UAE’s role: Enabler, not neutral
The UAE presents itself publicly as a humanitarian actor in Sudan, it provides aid flights, supports refugees, and backs diplomatic efforts. But mounting evidence suggests a far darker role:
According to credible reports, the UAE operated cargo flights to eastern Chad (Amdjarass), which the UN Panel of Experts says were likely funneling arms to RSF, under the guise of humanitarian aid.

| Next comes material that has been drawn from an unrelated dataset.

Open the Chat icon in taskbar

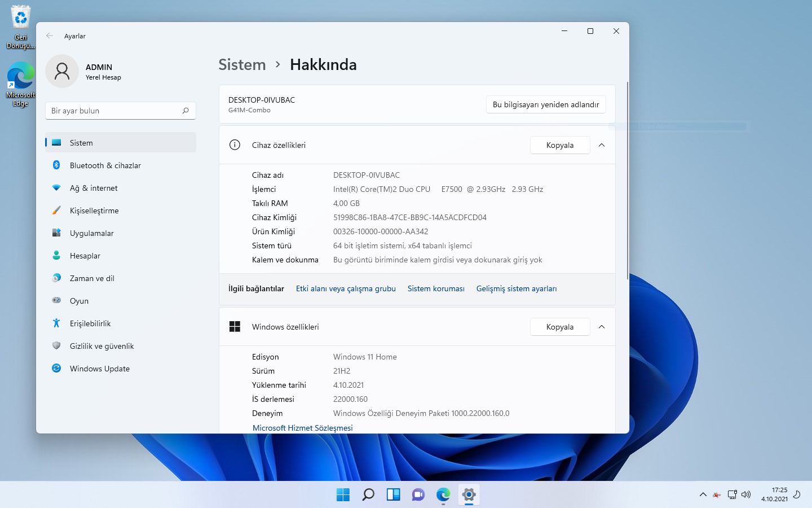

The RSF itself, in documentation reviewed by rights groups, has used UAE-connected companies or front organisations (for example, via the UAE-based Tradive LLC) for procurement of vehicles, equipment, and logistics.
Analysts conclude that without such external backing, the RSF would not have been able to sustain the long siege of El Fasher, nor carry out such wide-scale operations.
Thus, the UAE’s role is not one of a benign bystander but of an enabler of war crimes, of a paramilitary force implicated in mass killings.
The West’s empty words are
While the evidence piles up, the reaction of Western governments has been largely performative: strong statements, calls for independent investigation, symbolic sanctions—without real pressure or consequences.
The United Nations Security Council held an emergency session following the fall of El Fasher and the killings, but concrete action remains absent.
Although the UK and other European states have approved arms sales to the UAE, and investigators say some of those weapons ended up with RSF, there has been no serious review of those sales or their end-use.
Western capitals continue to treat the UAE as a strategic partner in the Gulf region, despite its complicity in Sudan. The political calculus appears to override the commitment to human rights.
In short, when millions of lives are at risk, the West issues statements but fails to act when the violator is a partner or geopolitical ally.
Why this Matters
The tragedy of El Fasher matters for three key reasons:
1. Precedent for impunity: If RSF’s massacre of civilians in El Fasher goes unchallenged, it reinforces the message that war crimes committed with external backing can proceed without consequence.
2. Humanitarian collapse: Tens of thousands now face death by starvation, disease, or summary execution. The siege and fall of El Fasher could mark a revival of the worst of Darfur’s legacy.
3. Erosion of global norms: If allies of the West can commit mass atrocities with Western silence, then the very edifice of protection of civilians, of international humanitarian law, becomes hollow.
What needs to be done
To avoid turning El Fasher into a forgotten massacre, a serious international response is required:
Immediate and sustained safe corridors for civilians to flee and for humanitarian aid to reach trapped populations.
A full independent investigation into the crimes in El Fasher, mass executions, ethnic killings, hospital attacks, and into the role of external backers such as the UAE.
Arms controls on states proven to have supplied militias committing atrocities; criminal accountability for those who aided the operations.
A realignment of Western foreign policy so that strategic partnerships do not override basic human rights obligations.
Conclusion
El Fasher stands at a grim crossroads. The fall of the city and the massacre that followed are not just brutal acts; they are a signal. A signal that paramilitaries, backed by states, can besiege cities, blockade civilians, and commit atrocities and still proceed without real consequence. The UAE’s role in enabling the RSF’s campaign is part of the story. The other part is the West’s failure to act meaningfully in the face of mounting evidence.
If the world cannot muster the courage to stop this atrocity, then the words of “never again”, “protection of civilians,” and “human rights” will ring increasingly hollow mere rhetoric in the face of real horror.